SACCI has highlighted the major obstacles to SMME growth as being the regulatory burden and bureaucracy that makes it difficult to set up a business, and costly and administratively complex to maintain – as well as the challenges faced in moving from the informal to the formal sector.

Another factor is the lack of understanding and/or trust in the banks and insurance companies, thereby causing SMMEs to prefer to self-finance, when start-up funding and business insurance would have been helpful.

Rau says failure to receive payments timeously still threatens cash flow and sustainability of enterprises.

The market for financing micro enterprises is almost non-existent, while that for SMME finance is not as competitive as it could be, he adds.

Finmark Trust

In a recent survey by Finmark Trust, 39% of small business owners cited money and money-related matters as an obstacle when starting a business; 34% cited business strategy; and 17% cited infrastructure and equipment.

In terms of growing businesses, 16% cited space to operate as the challenge, 14% cited access or cost of finance, and 13% cited competition.

Privatisation and mentorship needed

Dr Mike Herrington, director of the Centre for Innovation & Entrepreneurship at the University of Cape Town Graduate School of Business (UCT GSB), says the burdensome regulatory environment and “over-regulation” is still a major obstacle to the formation and sustainability of small businesses in the country.

SMMEs are still not paid within 30 days.

What is happening at national level is one thing, but the implementation process at ground level is another.

Worldwide, the major creators of jobs are the small companies younger than three or four years; but in South Africa, this sector is still battling.

“Let us make it easy for SMMEs to exist. Let us privatise certain government organisations that are supposed to support SMMEs,” says Dr Herrington.
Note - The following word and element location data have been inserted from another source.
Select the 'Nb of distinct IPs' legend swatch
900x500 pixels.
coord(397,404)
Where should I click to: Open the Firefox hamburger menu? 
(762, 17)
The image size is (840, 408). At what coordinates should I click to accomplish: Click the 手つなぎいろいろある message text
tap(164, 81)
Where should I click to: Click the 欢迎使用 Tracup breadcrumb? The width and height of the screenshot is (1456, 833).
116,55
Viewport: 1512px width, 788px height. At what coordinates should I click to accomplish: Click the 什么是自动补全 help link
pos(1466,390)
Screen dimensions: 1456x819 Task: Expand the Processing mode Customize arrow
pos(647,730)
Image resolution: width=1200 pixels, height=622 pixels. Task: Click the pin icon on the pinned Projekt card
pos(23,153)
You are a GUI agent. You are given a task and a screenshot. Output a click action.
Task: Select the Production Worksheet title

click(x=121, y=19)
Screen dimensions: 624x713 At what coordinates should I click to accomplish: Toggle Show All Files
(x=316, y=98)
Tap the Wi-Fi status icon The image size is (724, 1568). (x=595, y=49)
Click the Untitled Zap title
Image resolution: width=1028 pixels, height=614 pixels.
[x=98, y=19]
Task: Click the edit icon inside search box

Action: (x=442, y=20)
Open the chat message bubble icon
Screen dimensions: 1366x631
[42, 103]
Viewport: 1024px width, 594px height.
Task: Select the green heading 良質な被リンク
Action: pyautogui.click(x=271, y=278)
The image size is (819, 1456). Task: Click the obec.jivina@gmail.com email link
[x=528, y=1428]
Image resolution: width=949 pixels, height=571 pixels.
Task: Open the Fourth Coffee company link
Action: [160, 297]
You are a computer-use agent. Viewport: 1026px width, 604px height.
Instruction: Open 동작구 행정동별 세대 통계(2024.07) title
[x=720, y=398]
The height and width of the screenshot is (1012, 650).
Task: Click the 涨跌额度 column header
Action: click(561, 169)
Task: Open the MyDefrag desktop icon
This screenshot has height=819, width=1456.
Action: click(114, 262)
Mentorship to small entrepreneurs and emerging businesses is pivotal. Years ago, the UCT GSB – with the support of retired volunteers – offered a system of mentorship for graduates who started their own business. “We hardly lost a loan,” he says.

“Because of the legacies of the past, where some members of society were not allowed to go into businesses, you don’t have a pool of experienced and successful entrepreneurs in all race groups.

“It is hard to get mentors, who are an essential building block to the success of business,” Dr Herrington adds.

 

National strikes could result in job losses

Ulrich Joubert, economist at Kruger International, says he visited a few business chambers in rural areas over the past few months, and found small entrepreneurs are struggling to survive.

There are continual increases in municipal tariffs, as well as the cost implications of national strikes.

If there are general wage increases in the steel and engineering sector, the small business owner must follow suit in acknowledging wage increases.

“I can almost guarantee you that the national impact of the strike season on the small business owner is that we will see a loss of jobs within the next six to nine months,” Joubert warns.